3 Tips on Elder Care Bathing

A hundred years ago, washing clothes was a time consuming all day affair, and baths were an infrequent luxury.  We have progressed over the years.  When we age, bathing can still fall into the infrequent category for many reasons.

When people age, they can become less steady on their feet and the job of getting into the shower or bath tub may seem like a page out of a horror novel.  They are so many scary obstacles to overcome; slick surfaces, stepping higher to get over the lip of the bath tub, weakness after they have gotten in, etc.

When Dad was still living at home, he treasured his “alone bath time”.  He enjoyed soaking in a warm tub and scrubbing away his troubles.  After he had finished soaking and scrubbing, he needed to get out.  That became the challenge.

The first time he was unable to get out, my husband was available to help him out of the tub.  On another occasion, the neighbor next door was enlisted to help.  I’m sure you’ve heard the old saying “the third time is the charm”.  It didn’t hold true for a third charmed bath, Mom had to call the fire department to help get him out of his beloved tub.  It was time for a change.

Dad is a veteran.  He was able to qualify with the Veterans Administration to received help from them regarding his medications.  When he needed assistance with bathing and dressing, it was a logical step to find out what services they could provide for him.  We were pleased at what they had to offer.  Bathing for him, plus some light housekeeping for Mom.  They even provided for adult day care 2 days a week, which gave Mom some much needed time to herself.

As your elderly loved one becomes weaker and less steady, you may notice changes in their bathing habits.  With Mom, I noticed an increase in body odor and she seemed less clean than before.  When I asked, she was honest with me, and told me she felt insecure when it came to bathing.  She had begun to feel unsteady and unsafe stepping up and over the tub side to get in and out of the shower.  Fortunately, medicare provided those same services to her as Dad was receiving from the VA.

If your loved senior citizen comes to live with you, it will be easier to see the changes.  You, or your loved one, may not feel comfortable performing these bathing tasks for them.  When someone is dependent on help, it can be easy to develop a controlling attitude when helping with those tasks.

Here are a few tips I have picked up when helping with the bathing ritual.

1.  The use of bath chairs which fit over the side of the tub, and shower chairs which independently sits in the shower area are tremendous help to the elder and to the caregiver.

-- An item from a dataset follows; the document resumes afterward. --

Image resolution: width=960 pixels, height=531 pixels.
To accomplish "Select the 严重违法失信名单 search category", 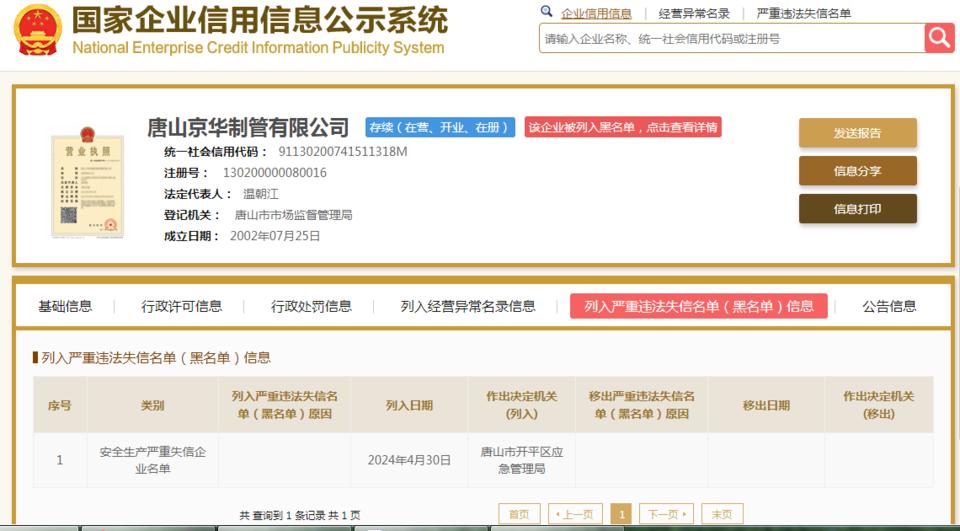I will 803,13.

2.  Installing grab bars in locations such as; next to the toilet, in the bath tub and shower area and by the bathroom sink.  This helps them pull themselves up and they feel more steady.  It, also, helps the care giver get them in and out of the bath.

3.  Use bath products which are gentle and non drying.  Our elders skin becomes more fragile and thinner as they age.   Shaklee has a wonderful product called Basic H.  It is easy to use, squirt some in a basin of water to bath them.  It isn’t necessary to rinse it off.  It is mild and less drying on their skin than regular soap.   There are several “no rinse shampoos” available on the market.  This makes hair washing easier, in situations where they are bedridden and water can’t be used to rinse their hair.

After I had found the services to help them, I noticed Dad still had an odor about him.  He was incontinent and using the pull up Depends.  My investigations found that the aide was washing their clothes,  but the washer would only fill up and drain, it wasn’t agitating.  A change of washing machines fixed the problem.

If you notice odor on your loved ones clothes, try using a laundry boost product such as oxiclean or a germicide such as Shaklee’s Basic G.  Basic G is great to take urine odors out of carpets and furniture.

Cleaning their “special spots” daily is a must to keep from getting Urinary Track Infections (UTI) or bacterial skin infections. If these areas are cleaned every day, you may be wondering how many full baths or showers does your aging loved one need per week?  That question is a personal preference.  Both of my parents are now residing in the Iowa Veterans Home and they are bathed 2 – 3 times a week. I would say, if they aren’t breaking into  sweats, one or two times a week should do the trick.  But, everyone is different, you’ll have to decide what is right for your situation.

All of us who care for our elderly have our own special things which work for us.  Please feel free to share your helpful comments with all of us.